Tradisi Upacara Ayu (Manggala)
Upacara tradisional yang bertahan sampai sekarang, antara lain:
1. Upacara Kelahiran
a) Upacara Nawarin
Upacara Nawarin dilakukan pada saat kandungan genap tujuh bulan. Bedak
yang terbuat dari tepung berwarna kuning yang telah dilarutkan dengan
air di atas cawan putih kemudian dipercikkan dengan mempergunakan daun
sirih ke badan wanita yang sedang mengandung bayinya mulai dari telapak
tangan kanan nauk ke bahu kemudian turun melalui bahu kiri dan berakhir
di telapak tangan kiri.
b) Upacara Embuang Au
Sejak bayi lahir biasanya di dalam rumah dinyalakan api. Abu dari api tersebut dibuang pada saat sang bayi boleh keluar rumah.
c) Upacara Potong Rambut (menunang)
Menunang artinya menurunkan. Setelah upacara menunang ini,
barulah bayi boleh diturunkan ke tanah setelah rambutnya digunduli.
d) Upacara Mengasak
Mengasak
artinya mengasah. Upacara ini dilakukan bagi anak yang telah mencapi
umur remaja. Pada upacara ini para remaja putra maupun putri mengikuti
upacara mengasah, yaitu upacara potong gigi.

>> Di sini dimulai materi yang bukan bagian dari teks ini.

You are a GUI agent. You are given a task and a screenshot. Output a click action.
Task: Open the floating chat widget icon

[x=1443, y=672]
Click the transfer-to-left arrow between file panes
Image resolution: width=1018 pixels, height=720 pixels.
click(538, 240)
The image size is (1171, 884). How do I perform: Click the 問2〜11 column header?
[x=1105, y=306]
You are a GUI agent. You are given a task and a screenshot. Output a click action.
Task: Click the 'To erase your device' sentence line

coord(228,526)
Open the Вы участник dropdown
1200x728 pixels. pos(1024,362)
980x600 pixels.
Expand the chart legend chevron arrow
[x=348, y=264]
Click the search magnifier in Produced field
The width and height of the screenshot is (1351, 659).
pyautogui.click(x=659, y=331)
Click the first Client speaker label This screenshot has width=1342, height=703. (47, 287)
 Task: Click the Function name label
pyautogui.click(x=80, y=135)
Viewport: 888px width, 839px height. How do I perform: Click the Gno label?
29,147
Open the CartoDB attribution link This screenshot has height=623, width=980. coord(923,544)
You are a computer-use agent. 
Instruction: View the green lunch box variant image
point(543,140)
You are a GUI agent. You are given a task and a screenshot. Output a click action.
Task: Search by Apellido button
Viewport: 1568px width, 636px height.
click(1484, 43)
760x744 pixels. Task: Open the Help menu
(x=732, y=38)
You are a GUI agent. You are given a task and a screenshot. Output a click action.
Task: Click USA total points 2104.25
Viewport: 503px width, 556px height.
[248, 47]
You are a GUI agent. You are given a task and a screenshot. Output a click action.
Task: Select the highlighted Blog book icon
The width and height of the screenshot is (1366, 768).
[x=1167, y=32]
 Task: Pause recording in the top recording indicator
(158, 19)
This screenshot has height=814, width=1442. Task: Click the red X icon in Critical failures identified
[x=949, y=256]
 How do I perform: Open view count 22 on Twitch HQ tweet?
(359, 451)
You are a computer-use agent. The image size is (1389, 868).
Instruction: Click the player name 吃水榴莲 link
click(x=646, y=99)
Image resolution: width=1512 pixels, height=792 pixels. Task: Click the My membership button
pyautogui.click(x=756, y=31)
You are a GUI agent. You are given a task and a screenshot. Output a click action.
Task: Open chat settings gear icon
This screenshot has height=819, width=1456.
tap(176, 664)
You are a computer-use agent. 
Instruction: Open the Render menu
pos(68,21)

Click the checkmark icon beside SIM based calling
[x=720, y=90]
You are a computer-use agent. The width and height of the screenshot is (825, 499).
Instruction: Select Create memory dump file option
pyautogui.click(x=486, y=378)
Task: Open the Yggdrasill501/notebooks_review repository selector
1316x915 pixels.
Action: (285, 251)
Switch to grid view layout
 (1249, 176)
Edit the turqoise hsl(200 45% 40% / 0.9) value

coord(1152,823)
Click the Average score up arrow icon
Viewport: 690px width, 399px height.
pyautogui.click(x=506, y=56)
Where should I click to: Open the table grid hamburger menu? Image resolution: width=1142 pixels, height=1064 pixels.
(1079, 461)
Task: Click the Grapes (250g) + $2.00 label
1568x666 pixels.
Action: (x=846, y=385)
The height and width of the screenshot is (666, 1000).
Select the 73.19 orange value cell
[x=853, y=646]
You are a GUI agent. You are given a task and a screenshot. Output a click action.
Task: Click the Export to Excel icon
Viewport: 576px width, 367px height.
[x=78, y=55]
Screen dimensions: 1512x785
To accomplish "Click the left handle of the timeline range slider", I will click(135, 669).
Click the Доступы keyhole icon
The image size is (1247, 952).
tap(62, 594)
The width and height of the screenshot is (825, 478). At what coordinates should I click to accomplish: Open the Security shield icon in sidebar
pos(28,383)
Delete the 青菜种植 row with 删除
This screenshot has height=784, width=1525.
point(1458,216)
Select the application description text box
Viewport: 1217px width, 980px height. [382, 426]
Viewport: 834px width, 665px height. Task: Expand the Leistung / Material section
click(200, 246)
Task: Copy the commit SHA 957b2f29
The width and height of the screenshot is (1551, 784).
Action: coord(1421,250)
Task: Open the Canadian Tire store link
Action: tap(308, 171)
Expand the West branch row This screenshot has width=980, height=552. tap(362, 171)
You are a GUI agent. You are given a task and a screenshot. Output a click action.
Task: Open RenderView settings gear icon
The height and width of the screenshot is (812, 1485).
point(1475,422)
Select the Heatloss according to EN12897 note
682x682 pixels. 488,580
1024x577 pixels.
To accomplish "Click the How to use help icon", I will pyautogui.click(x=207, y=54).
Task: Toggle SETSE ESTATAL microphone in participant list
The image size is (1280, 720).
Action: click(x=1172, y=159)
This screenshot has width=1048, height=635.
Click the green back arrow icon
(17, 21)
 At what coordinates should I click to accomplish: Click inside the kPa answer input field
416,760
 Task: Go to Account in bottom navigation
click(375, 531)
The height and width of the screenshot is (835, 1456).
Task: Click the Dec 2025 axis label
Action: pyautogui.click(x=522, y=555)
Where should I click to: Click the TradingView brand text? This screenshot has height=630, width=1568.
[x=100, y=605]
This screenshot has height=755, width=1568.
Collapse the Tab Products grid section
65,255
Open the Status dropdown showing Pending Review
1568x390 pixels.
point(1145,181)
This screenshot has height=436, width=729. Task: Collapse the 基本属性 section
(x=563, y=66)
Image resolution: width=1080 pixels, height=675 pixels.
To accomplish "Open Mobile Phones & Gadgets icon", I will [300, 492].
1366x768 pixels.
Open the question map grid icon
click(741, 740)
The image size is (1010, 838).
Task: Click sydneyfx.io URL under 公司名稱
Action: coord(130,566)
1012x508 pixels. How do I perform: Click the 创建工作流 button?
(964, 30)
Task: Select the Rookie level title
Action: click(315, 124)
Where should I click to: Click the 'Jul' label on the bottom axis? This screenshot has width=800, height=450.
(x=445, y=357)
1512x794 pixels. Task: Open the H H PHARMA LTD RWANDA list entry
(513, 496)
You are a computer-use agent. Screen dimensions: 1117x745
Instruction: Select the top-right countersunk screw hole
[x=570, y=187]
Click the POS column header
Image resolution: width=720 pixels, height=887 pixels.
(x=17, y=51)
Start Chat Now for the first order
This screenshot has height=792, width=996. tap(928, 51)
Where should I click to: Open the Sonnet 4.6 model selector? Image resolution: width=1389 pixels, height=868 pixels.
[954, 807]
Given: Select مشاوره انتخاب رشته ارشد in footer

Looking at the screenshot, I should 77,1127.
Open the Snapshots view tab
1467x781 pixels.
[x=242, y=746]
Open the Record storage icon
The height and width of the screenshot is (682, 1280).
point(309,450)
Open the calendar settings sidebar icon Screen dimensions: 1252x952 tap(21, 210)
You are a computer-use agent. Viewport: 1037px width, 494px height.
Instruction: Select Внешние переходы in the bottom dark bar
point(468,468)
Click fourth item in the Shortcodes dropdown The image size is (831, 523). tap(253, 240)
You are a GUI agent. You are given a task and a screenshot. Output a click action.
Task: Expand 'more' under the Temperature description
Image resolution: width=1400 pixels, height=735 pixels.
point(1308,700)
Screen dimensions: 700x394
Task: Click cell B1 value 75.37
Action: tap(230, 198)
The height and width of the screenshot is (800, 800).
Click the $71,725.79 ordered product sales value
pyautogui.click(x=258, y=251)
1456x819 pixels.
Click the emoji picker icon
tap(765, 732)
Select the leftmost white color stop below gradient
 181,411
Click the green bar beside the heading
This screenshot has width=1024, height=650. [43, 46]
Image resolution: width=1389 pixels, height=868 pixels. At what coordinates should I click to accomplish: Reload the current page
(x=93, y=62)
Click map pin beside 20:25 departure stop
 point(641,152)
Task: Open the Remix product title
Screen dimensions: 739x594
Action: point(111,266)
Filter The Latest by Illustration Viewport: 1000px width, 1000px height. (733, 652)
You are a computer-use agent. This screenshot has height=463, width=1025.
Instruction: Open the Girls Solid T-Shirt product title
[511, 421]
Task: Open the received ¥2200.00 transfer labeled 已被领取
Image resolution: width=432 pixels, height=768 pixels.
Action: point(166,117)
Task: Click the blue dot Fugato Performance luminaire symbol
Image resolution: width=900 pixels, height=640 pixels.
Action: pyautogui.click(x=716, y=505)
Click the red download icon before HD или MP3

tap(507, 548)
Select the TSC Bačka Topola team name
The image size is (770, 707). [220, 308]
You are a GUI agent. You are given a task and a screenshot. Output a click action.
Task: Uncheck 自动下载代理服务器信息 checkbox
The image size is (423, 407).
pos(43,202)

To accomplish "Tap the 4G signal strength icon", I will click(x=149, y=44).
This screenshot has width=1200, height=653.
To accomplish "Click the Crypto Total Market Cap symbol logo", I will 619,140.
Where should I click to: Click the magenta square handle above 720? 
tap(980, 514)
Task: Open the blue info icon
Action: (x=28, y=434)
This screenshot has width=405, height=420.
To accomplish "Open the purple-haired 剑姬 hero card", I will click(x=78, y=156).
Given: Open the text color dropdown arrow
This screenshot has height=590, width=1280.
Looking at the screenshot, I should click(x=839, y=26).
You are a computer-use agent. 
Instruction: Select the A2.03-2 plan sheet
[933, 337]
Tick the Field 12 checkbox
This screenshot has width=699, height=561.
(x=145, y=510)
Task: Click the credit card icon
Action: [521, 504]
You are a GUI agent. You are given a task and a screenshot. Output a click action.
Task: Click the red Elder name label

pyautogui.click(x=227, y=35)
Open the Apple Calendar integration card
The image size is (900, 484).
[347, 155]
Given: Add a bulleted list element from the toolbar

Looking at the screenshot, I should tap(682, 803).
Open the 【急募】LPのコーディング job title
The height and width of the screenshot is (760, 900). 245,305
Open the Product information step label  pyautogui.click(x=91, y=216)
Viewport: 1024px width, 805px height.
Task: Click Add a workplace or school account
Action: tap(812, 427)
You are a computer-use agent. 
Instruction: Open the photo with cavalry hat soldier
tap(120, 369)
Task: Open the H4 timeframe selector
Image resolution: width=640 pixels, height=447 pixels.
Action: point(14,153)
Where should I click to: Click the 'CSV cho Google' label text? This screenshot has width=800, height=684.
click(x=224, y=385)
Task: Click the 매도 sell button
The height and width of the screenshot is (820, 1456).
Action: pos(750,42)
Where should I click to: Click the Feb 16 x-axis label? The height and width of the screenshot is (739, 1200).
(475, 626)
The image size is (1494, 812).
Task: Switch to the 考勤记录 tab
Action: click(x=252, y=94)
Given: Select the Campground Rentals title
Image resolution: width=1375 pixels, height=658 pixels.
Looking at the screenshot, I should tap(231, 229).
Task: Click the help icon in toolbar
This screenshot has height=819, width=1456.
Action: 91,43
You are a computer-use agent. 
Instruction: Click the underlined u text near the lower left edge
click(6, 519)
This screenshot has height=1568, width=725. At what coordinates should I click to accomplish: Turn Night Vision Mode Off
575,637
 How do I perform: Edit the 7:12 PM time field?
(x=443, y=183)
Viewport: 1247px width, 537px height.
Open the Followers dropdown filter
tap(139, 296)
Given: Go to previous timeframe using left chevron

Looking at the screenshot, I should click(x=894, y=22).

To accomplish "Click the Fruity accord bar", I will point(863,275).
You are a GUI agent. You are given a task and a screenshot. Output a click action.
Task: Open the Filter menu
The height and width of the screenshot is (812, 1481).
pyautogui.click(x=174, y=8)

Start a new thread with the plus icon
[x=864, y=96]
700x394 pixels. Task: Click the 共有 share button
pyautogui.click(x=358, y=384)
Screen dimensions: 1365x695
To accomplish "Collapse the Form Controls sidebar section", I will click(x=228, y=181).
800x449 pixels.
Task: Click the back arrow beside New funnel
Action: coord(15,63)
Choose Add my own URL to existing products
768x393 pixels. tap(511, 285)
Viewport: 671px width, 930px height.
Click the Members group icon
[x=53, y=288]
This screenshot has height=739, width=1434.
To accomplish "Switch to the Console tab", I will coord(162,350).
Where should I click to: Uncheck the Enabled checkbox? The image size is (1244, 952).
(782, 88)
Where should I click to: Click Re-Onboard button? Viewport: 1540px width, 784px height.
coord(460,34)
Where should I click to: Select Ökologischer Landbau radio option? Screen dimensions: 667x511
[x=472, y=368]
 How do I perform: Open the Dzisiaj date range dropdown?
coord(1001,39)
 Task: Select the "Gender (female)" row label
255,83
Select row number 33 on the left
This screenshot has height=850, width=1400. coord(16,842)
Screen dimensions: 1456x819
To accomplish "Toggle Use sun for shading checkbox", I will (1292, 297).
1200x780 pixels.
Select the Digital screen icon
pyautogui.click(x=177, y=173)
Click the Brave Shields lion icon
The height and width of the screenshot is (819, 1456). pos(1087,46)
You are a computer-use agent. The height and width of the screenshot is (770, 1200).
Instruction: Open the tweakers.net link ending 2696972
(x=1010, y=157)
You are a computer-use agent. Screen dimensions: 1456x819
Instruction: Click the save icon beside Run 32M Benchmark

Setelah upacara mengasak,
barulah remaja putra dan putri yang telah matang usianya untuk berumah
tangga, barulah boleh melangsungkan perkawinan.
2. Upacara Nunas Kaya dan Muleq Kaya
Menurut pengamatan penulis, upacara-upacara Tradisi Nunas Kaya dan Tradisi Muleq Kaya, pada hakekatnya adalah Pattidana.
Persembahan
untuk Sang Hyang Pepujan, Sang Hyang Tetungguran, Sang Hyang Kembulan,
Betara dan Idodari diletakkan di bangunan utama. Di samping itu kiri
bangunan utama terdapat lagi bangunan berbentuk bujur sangkar dengan
sisi 2,5 meter dan tinggi 2 meter. Di atas bangunan ini diletakkan
persembahan khusus untuk nenek moyang (leluhur), yang pada keesokan
harinya setelah upacara melusut (menurunkan) di bagi-bagi kepada khalayak yang hadir pada hari itu.
Tradisi Upacara Ayu (Awamanggala)
1. Upacara Peringatan Kematian
Upacara peringatan kematian terdiri dari upacara tiga hari dan tujuh hari terhitung sejak yang bersangkutan meningga.
2. Upacara Menyoyang
Menyonyang berasal dari asal kata soyang dari kata sawe'an yang berarti terakhir, maksudnya adalah upacara yang terakhir bagi mendiang yang bersangkutan.
Kata soyang juga berasal dari kata siung artinya
hari seribu mendiang yang bersangkutan meninggal dunia yang pada umunya
upacara ini dilakukan setelah 3 tahun mendiang meninggal dunia.